Side Effects: Constipation is the most common side effect, which can often be managed with adequate fluid intake and fiber. Bloating, indigestion, and gas are also reported. Malabsorption of fat-soluble vitamins (such as vitamins A, D, E, and K) can occur with long-term use because bile acids are important for the absorption of these vitamins.
Drug Interactions: Bile acid sequestrants can interfere with the absorption of certain medications, including statins, warfarin, digoxin, and others. It’s important to take these medications separately (usually 1–4 hours apart).
Dopamine D2 agonists - Dopamine D2 agonists are a class of medications that activate dopamine D2 receptors in the brain, mimicking the effects of dopamine and are used to treat various conditions, including Parkinson's disease, hyperprolactinemia, and type 2 diabetes. These agonists can be categorized into ergoline and non-ergoline types, with examples like bromocriptine and cabergoline being ergoline, and pramipexole and ropinirole being non-ergoline. Bromocriptine, a D2 agonist, has been approved for managing hyperglycemia in type 2 diabetes, though its exact mechanism is still under investigation.

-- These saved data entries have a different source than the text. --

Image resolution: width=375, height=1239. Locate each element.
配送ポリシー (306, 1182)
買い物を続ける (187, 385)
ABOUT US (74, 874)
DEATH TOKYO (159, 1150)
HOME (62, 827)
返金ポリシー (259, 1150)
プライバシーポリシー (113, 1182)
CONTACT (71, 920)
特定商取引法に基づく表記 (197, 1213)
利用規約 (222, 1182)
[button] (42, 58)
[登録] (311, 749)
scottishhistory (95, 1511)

Dopamine agonists can cause side effects, including nausea, dizziness, sleep disturbances, and compulsive behaviors. Careful monitoring and dose adjustments are necessary when using dopamine agonists, especially in individuals with pre-existing conditions.
Diet, exercise and weight reduction should be the cornerstone of diabetes management.
You can manage your diabetes by losing some weight, increasing physical activity (or regular exercise), and following a proper diet. Losing 10 or 15 pounds or 4.5 to 6.8 Kg can sometimes help you reach your target. Always check with your doctor before you stop taking your diabetes pills or start your treatment by lifestyle change alone (without medication).